Look below for the line holding "Click the madosel logo" and the line holding "The image size is (1810, 849).". Transcribe exactly those lines and all lines between them, nothing more.
MATERIALS PROVIDED section start
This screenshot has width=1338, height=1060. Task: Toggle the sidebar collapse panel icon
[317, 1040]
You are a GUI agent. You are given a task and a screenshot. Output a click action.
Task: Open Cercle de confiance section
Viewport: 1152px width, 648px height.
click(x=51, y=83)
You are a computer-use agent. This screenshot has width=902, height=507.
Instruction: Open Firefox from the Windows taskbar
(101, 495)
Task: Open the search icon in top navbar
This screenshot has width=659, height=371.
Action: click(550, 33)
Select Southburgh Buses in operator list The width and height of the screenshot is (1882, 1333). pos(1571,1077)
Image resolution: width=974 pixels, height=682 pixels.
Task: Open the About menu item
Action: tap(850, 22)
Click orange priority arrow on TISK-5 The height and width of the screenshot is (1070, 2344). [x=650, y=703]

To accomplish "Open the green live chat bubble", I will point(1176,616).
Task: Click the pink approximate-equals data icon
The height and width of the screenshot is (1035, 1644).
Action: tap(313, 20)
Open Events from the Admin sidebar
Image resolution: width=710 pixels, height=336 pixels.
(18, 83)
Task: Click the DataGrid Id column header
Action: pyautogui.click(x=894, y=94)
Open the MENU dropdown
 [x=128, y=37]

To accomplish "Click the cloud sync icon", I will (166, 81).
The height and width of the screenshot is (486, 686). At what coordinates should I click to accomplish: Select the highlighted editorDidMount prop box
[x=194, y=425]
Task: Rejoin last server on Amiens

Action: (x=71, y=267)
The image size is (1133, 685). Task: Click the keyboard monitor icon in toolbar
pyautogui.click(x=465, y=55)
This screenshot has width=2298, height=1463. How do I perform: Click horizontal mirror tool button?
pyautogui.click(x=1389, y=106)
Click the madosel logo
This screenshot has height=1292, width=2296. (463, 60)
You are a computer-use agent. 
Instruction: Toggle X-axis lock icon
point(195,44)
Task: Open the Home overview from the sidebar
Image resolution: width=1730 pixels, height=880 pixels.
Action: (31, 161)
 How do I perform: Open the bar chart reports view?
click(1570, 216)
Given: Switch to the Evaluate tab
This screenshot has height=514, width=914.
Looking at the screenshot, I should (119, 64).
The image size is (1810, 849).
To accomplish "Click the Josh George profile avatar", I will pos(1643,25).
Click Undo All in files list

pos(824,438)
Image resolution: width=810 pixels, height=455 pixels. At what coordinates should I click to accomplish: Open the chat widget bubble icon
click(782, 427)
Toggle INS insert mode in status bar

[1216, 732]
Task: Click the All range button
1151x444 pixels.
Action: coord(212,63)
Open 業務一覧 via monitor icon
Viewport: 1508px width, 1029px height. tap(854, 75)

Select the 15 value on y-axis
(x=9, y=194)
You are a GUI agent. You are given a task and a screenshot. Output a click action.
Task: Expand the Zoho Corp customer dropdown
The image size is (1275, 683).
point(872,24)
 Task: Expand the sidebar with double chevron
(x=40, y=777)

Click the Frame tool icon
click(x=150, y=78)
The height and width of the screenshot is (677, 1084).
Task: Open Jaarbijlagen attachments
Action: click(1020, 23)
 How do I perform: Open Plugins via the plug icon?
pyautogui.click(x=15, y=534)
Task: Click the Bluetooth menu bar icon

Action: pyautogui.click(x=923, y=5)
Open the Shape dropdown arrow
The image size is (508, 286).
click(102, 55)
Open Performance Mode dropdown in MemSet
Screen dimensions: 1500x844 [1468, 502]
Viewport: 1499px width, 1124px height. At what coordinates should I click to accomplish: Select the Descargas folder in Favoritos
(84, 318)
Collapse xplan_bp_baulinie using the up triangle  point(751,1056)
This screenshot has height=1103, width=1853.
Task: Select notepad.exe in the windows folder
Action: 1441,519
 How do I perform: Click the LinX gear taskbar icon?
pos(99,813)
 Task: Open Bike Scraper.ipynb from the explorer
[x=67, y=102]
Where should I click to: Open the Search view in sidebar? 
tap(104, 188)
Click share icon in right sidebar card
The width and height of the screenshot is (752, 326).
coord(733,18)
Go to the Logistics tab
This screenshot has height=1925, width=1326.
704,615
MATERIALS PROVIDED section end
» **RESULT OF THE EXERCISE**
Click the madosel logo
This screenshot has height=1292, width=2296. (463, 60)
You are a computer-use agent. 
Instruction: Toggle X-axis lock icon
point(195,44)
Task: Open the Home overview from the sidebar
Image resolution: width=1730 pixels, height=880 pixels.
Action: (31, 161)
 How do I perform: Open the bar chart reports view?
click(1570, 216)
Given: Switch to the Evaluate tab
This screenshot has height=514, width=914.
Looking at the screenshot, I should (119, 64).
The image size is (1810, 849).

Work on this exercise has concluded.